Thanks, Colin.

> never start an upgrade without first verifying the quorum configuration on 
> the ZK-based brokers

I agree that this is a pretty big benefit. I could imagine debugging
and fixing connection problems mid-migration would be a big pain.
Especially if you had some brokers correctly configured, and others
not.

Adding a heartbeat raises some questions about what to do if a broker
goes into a bad state, or stops heartbeating, during a migration.
However, I think the same is true for a registration based approach,
so maybe it's not an increase in net complexity.

I've replaced the ZK registration section with a new RPC and brief
description. Please take a look.

Thanks!
David

On Wed, Nov 9, 2022 at 5:46 PM Colin McCabe <cmcc...@apache.org> wrote:
>
> Hi David,
>
> Thanks for the response. Replies inline.
>
> On Wed, Nov 9, 2022, at 08:17, David Arthur wrote:
> > Colin
> >
> >>  Maybe zk.metadata.migration.enable ?
> >
> > Done. I went with "zookeeper.metadata.migration.enable" since our
> > other ZK configs start with "zookeeper.*"
> >
> >> SImilarly, for MigrationRecord: can we rename this to 
> >> ZkMigrationStateRecord? Then change MigrationState -> ZkMigrationState.
> >
> > Sure
> >
> >> With ZkMigrationStateRecord, one thing to keep in mind here is that we 
> >> will eventually compact all the metadata logs into a snapshot. That 
> >> snapshot will then have to keep alive the memory of the old migration. So 
> >> it is not really a matter of replaying the old metadata logs (probably) 
> >> but a matter of checking to see what the ZkMigrationState is, which I 
> >> suppose could be Optional<ZkMigrationState>. If it's not Optional.empty, 
> >> we already migrated / are migrating.
> >
> > Yea, makes sense.
> >
> >> For the /migration ZNode, is "last_update_time_ms" necessary? I thought ZK 
> >> already tracked this information in the mzxid of the znode?
> >
> > Yes, Jun pointed this out previously, I missed this update in the KIP.
> > Fixed now.
> >
> >> It is true that technically it is only needed in UMR, but I would still 
> >> suggest including KRaftControllerId in LeaderAndIsrRequest because it will 
> >> make debugging much easier.

### REQUIRED TASK 1
List every person named in the migration thread, with the full name where the thread gives one.
### REQUIRED TASK 2
In the migration thread, what name did David choose for the migration configuration setting?

### DATA SECTION

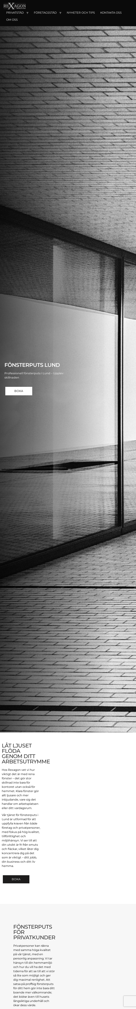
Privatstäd (15, 12)
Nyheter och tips (81, 12)
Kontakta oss (111, 12)
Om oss (12, 19)
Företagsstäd (45, 12)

### CORRECT ANSWER 1
Colin McCabe
David Arthur
Jun

### CORRECT ANSWER 2
zookeeper.metadata.migration.enable